Annette was born in Niagara Falls, New York in 1958. Before she learned to bead, she would observe her mother and grandmother doing their beadwork but was forbidden to do it herself and told to “go and play because that’s what young children are supposed to do.” Even though she promised not to get in the way and only stand and watch, she was still forbidden to participate. So one day she said, “I went home and snitched beads from my mom’s box and went to my room and started to bead. I taught myself to do it and then I showed my mom what I had done. After that I was allowed to bead with the ladies in my family.” Her mother, Marlene Printup, a remarkable beadworker in her own right, was her first teacher. Marlene was taught by Annette’s grandmother Doris Hudson and her great grandmother Harriet Pembleton. As a child, Annette was initially taught to do daisy chains, rings and jitterbugs (little people made out of beads) that were strung with beading wire. She would watch her mother and grandmothers bead and as her skills developed, she enrolled in the Tuscarora Indian School where she was taught more complicated techniques like raised beadwork. With her mother, she would travel to fairs where she sold her creations for extra spending money.
As her mother and grandmothers before her, Annette spends a lot of time doing beadwork, continuing a two-centuries old beading tradition. “When my family made beadwork, no one actually kept examples of their work because everything was made to be sold. I remember my aunts and grandmother making lots of beadwork for sale at Prospect Park and the New York State Fair. Everyone did their share of the work.”
Annette has a large collection of old beadwork patterns that were handed down from her family but had no idea how to bead them until she saw examples of antique pieces in museum and private collections. “Then it all came together,” she said.
Annette is one of the foremost raised beadwork artists working today. “I love to do raised beadwork and just go crazy with all the different colors of beads that come out every year.” The creative blending of colors and designs characterize her beadwork. “For the longest time I was staying traditional with opaque beads but now I have expanded my horizon and have even ventured out to use a combination of size 6 to 16 beads, mixing them up in one art piece. I feel like I’m painting when I do my work. I like to use the actual colors of nature and blend a variety of them to bring out the true beauty of the flower.” Her work has been described as flowers made out of porcelain and they are truly amazing to see.
There are many artists in her family. Her uncle is the famous stone carver, Joseph Jacobs. One of her brothers is a painter and has illustrated a number of books and two other brothers are excellent beadworkers as well. Most of her family has some artistic abilities.
Annette has travelled to many museums, art galleries and other Native communities to study their collections, give workshops and lecture on Iroquois raised beadwork. She is the first among her people to have developed a curriculum to teach both basic and advanced beading techniques and is teaching her daughter, Jacqueline, to do beadwork. Now four generations of her family are involved in this traditional art.
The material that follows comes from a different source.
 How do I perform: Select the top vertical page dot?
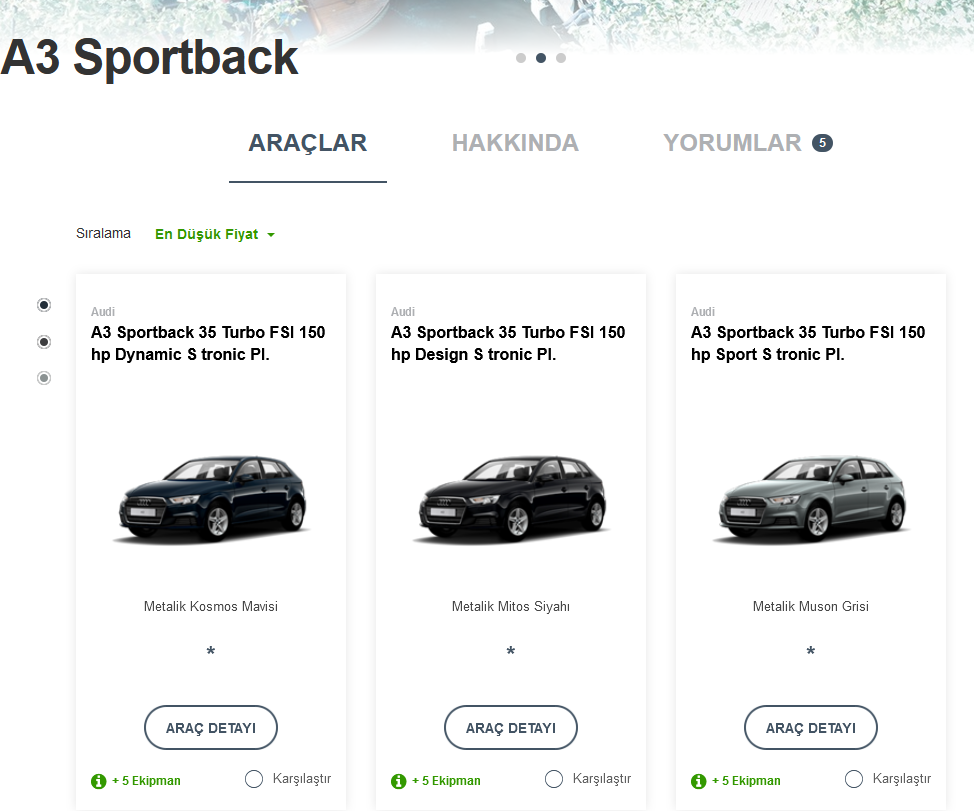43,305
In my portrait of Annette I’ve depicted her merging with the essence of the hawk because this raptor symbolizes an important event in her life. During the memorial service at her son’s funeral there was a group of hawks that were squawking and circling above his gravesite. Suddenly, one of them broke from the circle and flew straight up until it disappeared from sight. Annette said this was a significant moment for her as she saw the retreating hawk as the spirit of her departed son, leaving the circle of life and becoming one with the spirits. “Whenever I’m outside, I see a hawk nearby and hawks still squawk at me when I visit his gravesite. I feel like this bird is my protector and he always travels with me.”
One of the recent exhibitions that featured Annette’s beadwork, North by Northeast, travelled to several museums including the Abbe Museum in Maine and the Mashanetucket Pequot Museum in Connecticut. Several of her beaded collars were also represented in the Castellani Art Museum’s “Expressions of Iroquois Identity” exhibit. In her more than thirty five year career as a Native artist Annette has won many first place and other prestigious prizes for her exceptional beadwork, among them First Place at the Seneca Falls Festival Art Show, the Best of Show and the People’s Choice award at a recent International Iroquois National Beadwork Conference, and Best of Show at the Lawrence Indian Art Show.